Bruckner sapeva che sarebbe stato l'ultimo lavoro: i precedenti di Beethoven e Schubert rappresentavano più che un presagio. Per questo lo pensa grande, testamentario, ricco di lasciti e autocitazioni. Sarebbe un patetico memoriale se lo spirito forgiante non si fosse prodigato per rigenerare quella materia - già impiegata - per una forma nuova. La lentezza senile nel comporla gli è di peso, ma leggero è il pensiero di Dio, cui rivolge, con candore e coraggio, una dedica.
La partita compositiva è giocata da due contendenti archetipici della musica: il ritmo battente e il canto corale. Un confronto senza fusione: natura-uomo, vecchia storia di parentele difficili, di figli irrequieti e madri matrigne. La conciliazione non è credibile per un artista che ammicca alla modernità e usa un linguaggio che guarda al futuro. È così che il canto tocca intervalli distanti, gli ottoni non temono di cozzare contro dissonanze aspre e squillanti, i bassi brontolano spesso cromatismi enigmatici e oscuri.

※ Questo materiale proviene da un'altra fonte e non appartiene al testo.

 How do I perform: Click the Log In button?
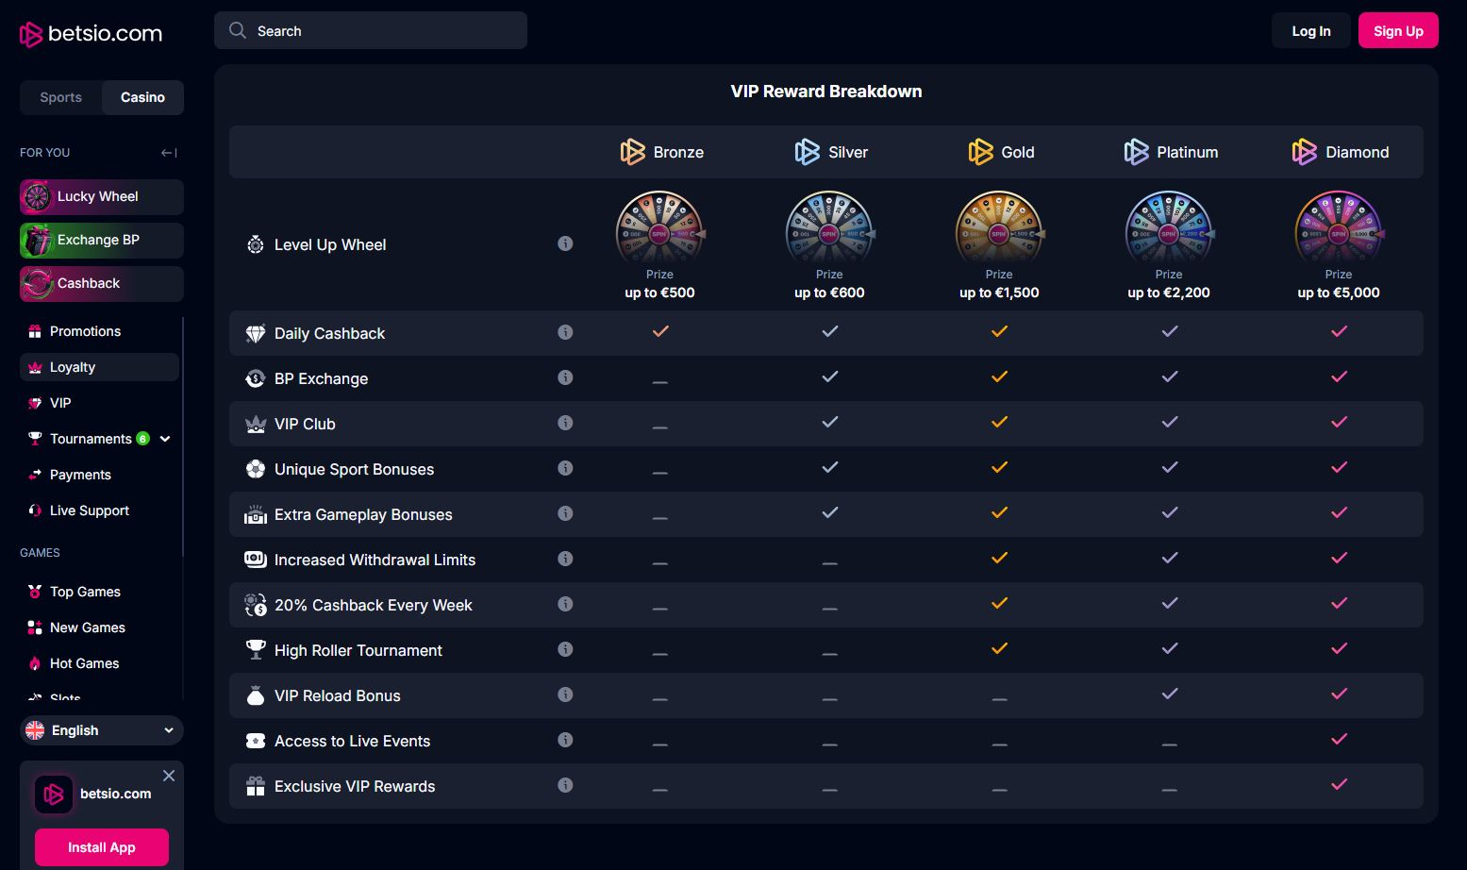[x=1310, y=31]
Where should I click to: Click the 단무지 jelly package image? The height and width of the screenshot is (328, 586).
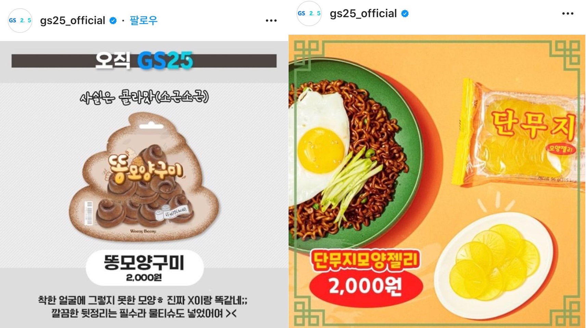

Il ritmo nello Scherzo è ossessivo e straniante, ricorda Stravinskij.
Di fronte alle manieristiche dimensioni delle opere di Bruckner, come agli affreschi michelangioleschi o ai capolavori mantovani di Giulio Romano chi assiste si può disporre in due modi: lo stupore d'impatto - forte ma animalesco -, per la varietà e l'abbondanza di colori e di forme, oppure lo sguardo analitico, che sposta il fuoco ora su un particolare ora verso un suggestivo angolo della campitura. Consiglio il secondo, che permette di rinnovare ogni volta l'ascolto con sfumature differenti senza perdere la visione del tutto. Il primo dura come il botto di un fuoco d'artificio, l'altro si distende come un orizzonte pensoso.